The six-part series—half of which was directed by German filmmaker Pia Strietmann—follows a young prison transport officer tasked with moving a suspected serial killer linked to nearly 50 murders. It starts as a standard routine job, until a powerful crime syndicate ambushes the convoy. The officer and her prisoner end up as the sole survivors of the bloodbath, handcuffed to each other and forced into a highly reluctant alliance to make it through the rugged Welsh wilderness alive. It quickly spirals into a brutal, high-stakes cat-and-mouse game with ruthless assassins hot on their heels.

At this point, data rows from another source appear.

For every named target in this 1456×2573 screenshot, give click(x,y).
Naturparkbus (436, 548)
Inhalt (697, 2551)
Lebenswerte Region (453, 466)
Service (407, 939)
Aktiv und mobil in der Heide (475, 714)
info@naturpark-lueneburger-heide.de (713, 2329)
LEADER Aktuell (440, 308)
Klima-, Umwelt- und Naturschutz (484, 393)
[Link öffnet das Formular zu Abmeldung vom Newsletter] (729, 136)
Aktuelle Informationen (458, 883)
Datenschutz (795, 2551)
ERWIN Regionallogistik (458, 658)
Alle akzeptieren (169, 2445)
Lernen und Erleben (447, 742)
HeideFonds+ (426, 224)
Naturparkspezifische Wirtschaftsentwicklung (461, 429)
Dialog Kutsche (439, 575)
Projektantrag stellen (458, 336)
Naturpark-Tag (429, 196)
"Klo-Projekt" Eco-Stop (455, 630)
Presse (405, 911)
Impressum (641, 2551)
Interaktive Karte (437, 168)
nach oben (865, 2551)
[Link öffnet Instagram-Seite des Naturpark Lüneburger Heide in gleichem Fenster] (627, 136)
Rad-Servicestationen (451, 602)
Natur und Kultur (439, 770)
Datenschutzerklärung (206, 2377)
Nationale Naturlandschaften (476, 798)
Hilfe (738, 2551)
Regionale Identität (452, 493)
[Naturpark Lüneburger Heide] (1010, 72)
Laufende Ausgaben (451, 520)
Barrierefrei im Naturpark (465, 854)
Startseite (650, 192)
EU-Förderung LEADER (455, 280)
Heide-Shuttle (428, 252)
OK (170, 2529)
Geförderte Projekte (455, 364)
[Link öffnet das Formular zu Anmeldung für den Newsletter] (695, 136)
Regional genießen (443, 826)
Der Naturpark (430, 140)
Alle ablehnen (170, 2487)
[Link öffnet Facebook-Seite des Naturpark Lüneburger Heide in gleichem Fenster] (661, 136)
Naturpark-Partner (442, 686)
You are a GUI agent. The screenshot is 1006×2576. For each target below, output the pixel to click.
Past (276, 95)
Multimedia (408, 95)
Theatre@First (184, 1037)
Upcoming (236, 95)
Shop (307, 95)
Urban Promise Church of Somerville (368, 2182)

Brought to life by showrunners Matt Charman and Haleema Mizra, alongside executive producers Foz Allan, Adrian Sturges, and Otto Bathurst (who also directs), the Binocular Productions piece even turned heads at the Cannes Film Festival. It’s a completely different flavor of forced intimacy—less about mirror neurons and emotional breakthroughs, and more about raw survival when you’re literally shackled to your worst nightmare. Whether it’s a gas-filled office in LA or a rainy valley in Wales, television right now seems obsessed with stripping characters of their control and forcing them to rely on the very last person they expected.